Iraqi parliament gives first reading to bill banning normalization with ‘Israel’
Baghdad (QNN)- The Iraqi parliament last week gave the first reading to a bill seeking to ban the normalization or establishment of relations with ‘Israel’.
The Iraqi parliament convened last Wednesday and elected the members of the legal committee.
As its first work, the committee examined the “Banning Normalization and Establishment of Relations with the Zionist Entity” bill, which was later sent to the MPs to discuss and would also apply to the Kurdistan Region.
The legislature gave the first reading to the bill, the committee said in a statement last Wednesday.

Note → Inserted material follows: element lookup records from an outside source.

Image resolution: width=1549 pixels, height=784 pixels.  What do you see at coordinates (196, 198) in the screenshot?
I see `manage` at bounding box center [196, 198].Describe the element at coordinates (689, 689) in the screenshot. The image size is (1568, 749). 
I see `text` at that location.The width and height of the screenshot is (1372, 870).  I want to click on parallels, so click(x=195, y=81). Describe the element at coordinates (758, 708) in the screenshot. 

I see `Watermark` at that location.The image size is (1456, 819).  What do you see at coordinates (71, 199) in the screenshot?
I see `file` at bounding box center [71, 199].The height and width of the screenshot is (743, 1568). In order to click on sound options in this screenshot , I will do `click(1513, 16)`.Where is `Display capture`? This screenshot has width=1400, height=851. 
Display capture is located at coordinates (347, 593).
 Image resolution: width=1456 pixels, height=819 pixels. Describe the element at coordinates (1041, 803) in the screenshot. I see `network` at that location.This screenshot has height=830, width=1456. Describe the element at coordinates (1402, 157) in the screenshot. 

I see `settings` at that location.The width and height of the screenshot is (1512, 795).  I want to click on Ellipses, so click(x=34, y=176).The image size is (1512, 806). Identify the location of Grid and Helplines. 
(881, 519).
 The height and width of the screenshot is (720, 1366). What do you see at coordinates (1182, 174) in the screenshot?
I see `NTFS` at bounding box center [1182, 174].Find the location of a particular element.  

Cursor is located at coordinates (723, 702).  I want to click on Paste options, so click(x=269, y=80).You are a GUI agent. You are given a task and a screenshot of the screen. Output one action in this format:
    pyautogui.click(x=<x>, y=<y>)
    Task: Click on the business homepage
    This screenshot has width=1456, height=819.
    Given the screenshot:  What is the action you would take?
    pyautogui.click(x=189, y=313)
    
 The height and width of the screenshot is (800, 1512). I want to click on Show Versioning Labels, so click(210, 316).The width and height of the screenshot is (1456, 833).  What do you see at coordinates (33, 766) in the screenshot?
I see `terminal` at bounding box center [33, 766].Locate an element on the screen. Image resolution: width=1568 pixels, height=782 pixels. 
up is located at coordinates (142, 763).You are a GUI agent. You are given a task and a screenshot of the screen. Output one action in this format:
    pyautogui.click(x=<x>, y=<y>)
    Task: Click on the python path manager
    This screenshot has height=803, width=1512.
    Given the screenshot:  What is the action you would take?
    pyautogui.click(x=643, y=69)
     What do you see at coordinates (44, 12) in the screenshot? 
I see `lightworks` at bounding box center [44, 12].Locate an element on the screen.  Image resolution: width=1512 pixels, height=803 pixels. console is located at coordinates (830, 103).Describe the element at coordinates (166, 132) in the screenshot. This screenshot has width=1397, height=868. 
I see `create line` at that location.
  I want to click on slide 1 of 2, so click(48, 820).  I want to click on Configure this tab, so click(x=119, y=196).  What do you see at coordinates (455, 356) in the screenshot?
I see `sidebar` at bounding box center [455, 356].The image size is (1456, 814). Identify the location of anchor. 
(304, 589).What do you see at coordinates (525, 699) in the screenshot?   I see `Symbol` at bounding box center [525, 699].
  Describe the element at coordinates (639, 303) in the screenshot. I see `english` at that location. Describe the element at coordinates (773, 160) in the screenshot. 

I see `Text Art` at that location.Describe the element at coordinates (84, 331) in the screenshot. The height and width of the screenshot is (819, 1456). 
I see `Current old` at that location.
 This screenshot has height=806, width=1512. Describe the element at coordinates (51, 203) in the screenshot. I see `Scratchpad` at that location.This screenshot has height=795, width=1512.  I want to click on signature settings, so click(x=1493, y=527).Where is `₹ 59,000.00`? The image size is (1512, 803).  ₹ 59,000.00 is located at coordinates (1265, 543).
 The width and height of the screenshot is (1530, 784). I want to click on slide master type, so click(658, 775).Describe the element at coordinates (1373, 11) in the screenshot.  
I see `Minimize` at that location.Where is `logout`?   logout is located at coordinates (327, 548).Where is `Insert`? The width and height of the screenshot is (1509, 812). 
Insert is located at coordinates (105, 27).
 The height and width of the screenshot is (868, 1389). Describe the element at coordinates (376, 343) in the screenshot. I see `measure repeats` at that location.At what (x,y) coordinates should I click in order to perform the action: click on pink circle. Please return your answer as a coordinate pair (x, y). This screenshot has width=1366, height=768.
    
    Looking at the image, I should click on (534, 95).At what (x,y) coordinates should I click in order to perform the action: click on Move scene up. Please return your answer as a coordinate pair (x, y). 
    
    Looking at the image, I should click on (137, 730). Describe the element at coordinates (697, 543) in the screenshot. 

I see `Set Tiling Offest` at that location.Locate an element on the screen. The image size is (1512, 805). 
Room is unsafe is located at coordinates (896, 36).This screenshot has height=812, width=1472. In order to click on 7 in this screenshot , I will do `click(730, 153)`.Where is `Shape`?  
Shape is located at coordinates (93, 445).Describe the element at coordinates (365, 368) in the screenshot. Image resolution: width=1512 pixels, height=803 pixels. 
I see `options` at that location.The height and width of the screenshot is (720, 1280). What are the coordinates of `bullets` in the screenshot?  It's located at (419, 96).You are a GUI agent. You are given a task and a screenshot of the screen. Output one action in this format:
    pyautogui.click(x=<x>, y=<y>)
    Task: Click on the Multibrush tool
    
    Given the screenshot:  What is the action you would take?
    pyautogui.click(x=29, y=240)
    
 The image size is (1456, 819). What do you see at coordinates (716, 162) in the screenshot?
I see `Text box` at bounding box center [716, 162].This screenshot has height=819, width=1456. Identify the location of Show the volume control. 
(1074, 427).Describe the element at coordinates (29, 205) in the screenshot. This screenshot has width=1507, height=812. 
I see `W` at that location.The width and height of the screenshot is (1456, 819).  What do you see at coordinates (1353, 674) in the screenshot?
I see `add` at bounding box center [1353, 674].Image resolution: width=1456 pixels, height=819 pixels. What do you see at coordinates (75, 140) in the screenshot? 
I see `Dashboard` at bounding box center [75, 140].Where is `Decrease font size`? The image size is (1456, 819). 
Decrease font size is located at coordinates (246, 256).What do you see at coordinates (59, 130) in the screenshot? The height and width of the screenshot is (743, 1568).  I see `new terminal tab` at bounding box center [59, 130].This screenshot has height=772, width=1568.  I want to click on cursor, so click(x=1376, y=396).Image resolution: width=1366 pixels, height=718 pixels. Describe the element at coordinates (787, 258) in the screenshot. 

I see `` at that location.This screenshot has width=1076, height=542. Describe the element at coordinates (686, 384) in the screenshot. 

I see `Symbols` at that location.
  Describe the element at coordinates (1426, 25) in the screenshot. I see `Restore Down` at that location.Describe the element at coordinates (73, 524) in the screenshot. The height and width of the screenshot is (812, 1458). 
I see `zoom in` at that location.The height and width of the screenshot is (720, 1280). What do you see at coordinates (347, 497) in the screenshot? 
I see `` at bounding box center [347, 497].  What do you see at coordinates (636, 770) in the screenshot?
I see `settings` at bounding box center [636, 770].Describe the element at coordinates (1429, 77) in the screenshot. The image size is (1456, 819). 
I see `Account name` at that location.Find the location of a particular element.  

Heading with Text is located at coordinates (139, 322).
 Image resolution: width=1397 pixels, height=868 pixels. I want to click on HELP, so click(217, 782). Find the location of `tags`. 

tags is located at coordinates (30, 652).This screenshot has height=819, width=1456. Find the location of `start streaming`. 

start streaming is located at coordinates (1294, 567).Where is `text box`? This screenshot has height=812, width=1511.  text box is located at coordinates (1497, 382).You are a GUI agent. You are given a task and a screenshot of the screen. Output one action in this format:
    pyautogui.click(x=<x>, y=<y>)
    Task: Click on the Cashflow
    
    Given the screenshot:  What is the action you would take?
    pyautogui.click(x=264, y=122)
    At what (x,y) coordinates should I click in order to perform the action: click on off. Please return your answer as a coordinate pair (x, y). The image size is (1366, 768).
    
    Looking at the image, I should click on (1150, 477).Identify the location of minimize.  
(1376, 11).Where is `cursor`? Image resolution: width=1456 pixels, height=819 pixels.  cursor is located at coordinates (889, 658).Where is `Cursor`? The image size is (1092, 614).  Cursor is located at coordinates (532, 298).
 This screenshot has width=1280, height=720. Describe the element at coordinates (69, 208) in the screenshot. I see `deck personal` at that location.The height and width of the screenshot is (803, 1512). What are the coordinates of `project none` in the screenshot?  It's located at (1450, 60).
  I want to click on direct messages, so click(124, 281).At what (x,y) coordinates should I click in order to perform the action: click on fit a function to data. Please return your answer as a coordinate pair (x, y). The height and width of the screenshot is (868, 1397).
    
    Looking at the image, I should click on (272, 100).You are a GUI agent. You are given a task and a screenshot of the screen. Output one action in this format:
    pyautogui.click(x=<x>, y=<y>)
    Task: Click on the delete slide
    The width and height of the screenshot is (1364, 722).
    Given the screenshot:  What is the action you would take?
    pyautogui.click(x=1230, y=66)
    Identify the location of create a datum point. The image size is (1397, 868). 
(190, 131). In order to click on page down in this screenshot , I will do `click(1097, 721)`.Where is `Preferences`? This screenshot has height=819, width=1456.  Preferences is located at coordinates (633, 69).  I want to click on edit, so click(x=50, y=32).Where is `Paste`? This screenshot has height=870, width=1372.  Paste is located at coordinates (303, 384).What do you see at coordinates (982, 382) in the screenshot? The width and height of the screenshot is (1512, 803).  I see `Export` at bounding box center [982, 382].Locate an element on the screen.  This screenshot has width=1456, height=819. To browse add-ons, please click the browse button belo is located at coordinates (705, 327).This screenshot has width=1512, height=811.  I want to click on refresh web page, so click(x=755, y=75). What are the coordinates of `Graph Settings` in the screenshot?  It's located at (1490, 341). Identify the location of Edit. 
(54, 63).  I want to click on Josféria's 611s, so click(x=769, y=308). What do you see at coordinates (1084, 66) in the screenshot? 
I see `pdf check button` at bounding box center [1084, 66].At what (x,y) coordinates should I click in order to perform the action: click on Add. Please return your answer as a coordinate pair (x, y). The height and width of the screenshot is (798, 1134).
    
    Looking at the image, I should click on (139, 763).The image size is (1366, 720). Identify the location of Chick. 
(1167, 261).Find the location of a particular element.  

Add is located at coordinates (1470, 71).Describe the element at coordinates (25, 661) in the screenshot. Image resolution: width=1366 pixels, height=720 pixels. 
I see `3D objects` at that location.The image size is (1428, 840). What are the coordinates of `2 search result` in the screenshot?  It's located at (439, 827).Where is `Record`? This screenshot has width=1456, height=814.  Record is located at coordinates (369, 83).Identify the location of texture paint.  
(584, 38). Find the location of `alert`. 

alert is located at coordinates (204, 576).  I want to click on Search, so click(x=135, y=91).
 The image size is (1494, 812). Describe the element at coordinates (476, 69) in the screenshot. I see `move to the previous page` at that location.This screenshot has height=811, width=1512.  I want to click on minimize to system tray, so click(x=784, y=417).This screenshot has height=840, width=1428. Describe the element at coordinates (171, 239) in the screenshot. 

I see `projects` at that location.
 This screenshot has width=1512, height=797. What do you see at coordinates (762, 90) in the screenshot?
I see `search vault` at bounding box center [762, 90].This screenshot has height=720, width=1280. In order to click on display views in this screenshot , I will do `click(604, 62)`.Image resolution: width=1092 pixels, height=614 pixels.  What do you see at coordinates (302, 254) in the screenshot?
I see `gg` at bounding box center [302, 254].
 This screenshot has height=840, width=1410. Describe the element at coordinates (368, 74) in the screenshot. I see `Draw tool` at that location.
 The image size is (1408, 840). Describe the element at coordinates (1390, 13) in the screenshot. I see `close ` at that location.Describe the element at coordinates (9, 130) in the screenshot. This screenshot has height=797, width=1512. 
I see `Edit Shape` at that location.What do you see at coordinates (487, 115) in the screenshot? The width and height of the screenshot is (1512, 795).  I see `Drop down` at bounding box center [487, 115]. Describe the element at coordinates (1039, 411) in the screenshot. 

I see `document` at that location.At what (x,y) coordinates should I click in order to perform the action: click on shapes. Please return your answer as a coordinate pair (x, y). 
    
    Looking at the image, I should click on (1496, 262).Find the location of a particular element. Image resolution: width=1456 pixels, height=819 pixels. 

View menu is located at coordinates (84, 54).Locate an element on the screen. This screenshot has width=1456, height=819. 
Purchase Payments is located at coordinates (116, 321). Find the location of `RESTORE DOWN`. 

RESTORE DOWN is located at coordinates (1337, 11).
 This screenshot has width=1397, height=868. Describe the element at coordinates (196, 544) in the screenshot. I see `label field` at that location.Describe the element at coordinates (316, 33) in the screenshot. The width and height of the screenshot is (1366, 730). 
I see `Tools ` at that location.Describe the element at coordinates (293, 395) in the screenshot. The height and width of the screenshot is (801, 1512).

The bill requires almost all officials, including those in Kurdistan Region, government institutions and media to refrain from establishing relations with ‘Israel’.
The main part of the bill criminalizes the normalization of relations with the “Zionist entity,” a reference to ‘Israel’, in addition to “banning of the establishment of diplomatic, political, military, economic, and cultural relations and any other sort of relations with the invading Zionist entity.”
The move came weeks after prominent Shiite cleric Muqtada al-Sadr, a top winner of the country’s October parliamentary elections, called on members of his Sadrist bloc to introduce such a bill.
Sadr said that the “issue of normalization and Israeli ambitions to dominate our beloved Iraq” was one of the core reasons for the Sadrist Movement’s involvement with the electoral process again.
In a move slammed by much of the Arab world and the Palestinians as a betrayal, four Arab countries – the United Arab Emirates, Sudan, Bahrain, and Morocco – established diplomatic relations with ‘Israel’ as part of the so-called Abraham Accords- a US-led joint Middle East peace initiative.
In September, a conference advocating for Iraq to join the Abraham Accords was held in the Kurdistan region’s capital of Erbil with the participation of more than 300 Kurds, Sunnis and Shias.
The conference, however, drew widespread condemnation in Iraq, prompting the Iraqi judiciary to issue arrest warrants for those who participated in the conference.